O claro que não tinham, e em algum nível Hughes reconheceu a injustiça das suas críticas. Os alvos da sua censura não eram tão ingénuos como ele os fez parecer. Mas ele sabia onde o fio da faca era mais aguçado. O que fez o trabalho de um grupo seleto de negros da literatura afro-americana foi a afirmação e a crença de que seu trabalho tinha algo a ver com o bem-estar dos negros americanos em geral. Cortar essa ligação, e as obras, por mais realizadas que fossem, instalar-se-iam no universo literário de acordo com o estilo, tema, género ou seja lá o que for. Ao escrever nos anos 40, Hughes sabia que a ligação ainda não tinha sido cortada. A sociedade americana ainda era uma sociedade Jim Crow, e a escrita de negros americanos era literatura afro-americana.
Atrás de Jim Crow, ao ajudar a chamar a atenção para os erros da segregação, os artistas literários que nos deram literatura afro-americana ajudaram a estabelecer uma política baseada no apelo a uma estrutura de poder branco, putativamente em nome de toda a raça, para proclamar (para citar o texto mais conhecido de Du Bois, The Souls of Black Folk) que “o problema do século XX é o problema da linha da cor”. Que a política era limitada por ser uma política de apelo de elite e não de acção directa. Na verdade, isso se deu porque a discriminação racial, imposta pela violência e pelo estatuto, impediu que a maioria dos negros americanos no Sul pudesse efetivamente agir politicamente em seu próprio nome.

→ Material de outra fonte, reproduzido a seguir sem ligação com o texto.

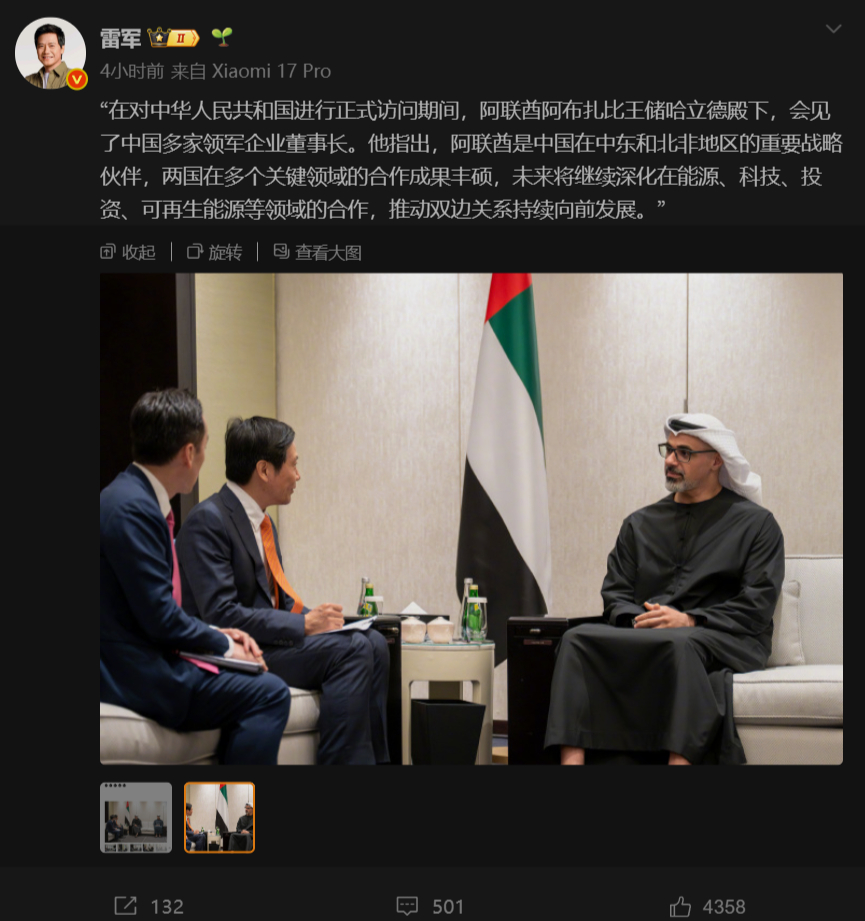The height and width of the screenshot is (921, 865).
Task: Select the first group meeting thumbnail
Action: (x=136, y=817)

No momento, porém, uma literatura insistindo que o problema do século XXI continua sendo o problema da linha de cor paradoxalmente obscurece os problemas econômicos e políticos enfrentados por muitos negros americanos, a menos que esses problemas possam ser atribuídos à discriminação racial. Se os cidadãos negros da nação estão sofrendo em grande parte pelas mesmas razões que seus cidadãos brancos estão sofrendo, então esse é um problema sobre o qual essa política não tem nada a dizer. No mundo em que vivemos, a discriminação se destaca mais flagrantemente como o problema a ser abordado quando se tem muitos outros problemas da vida reduzidos a um tamanho administrável – razão pela qual os professores universitários sendo desprezados pelos motoristas de táxi e acusados pelos policiais em suas próprias casas, ou as celebridades abastadas sendo desprezadas pelos varejistas de luxo, se tornaram figuras icônicas ao demonstrar que a raça ainda importa.
Uma literatura que destaca a discriminação é uma literatura desse estrato de classe. E não se enganem, no final do século 20 e início do século 21, foram publicados muitos romances e poemas muito bons por escritores como Thomas, Colson Whitehead, Paul Beatty, Danzy Senna, Andrea Lee e Carl Phillips, para citar alguns. Pelos critérios que usamos para determinar questões de identidade racial, todos estes autores podem, de facto, ser afro-americanos. Os trabalhos que escreveram, no entanto, não são.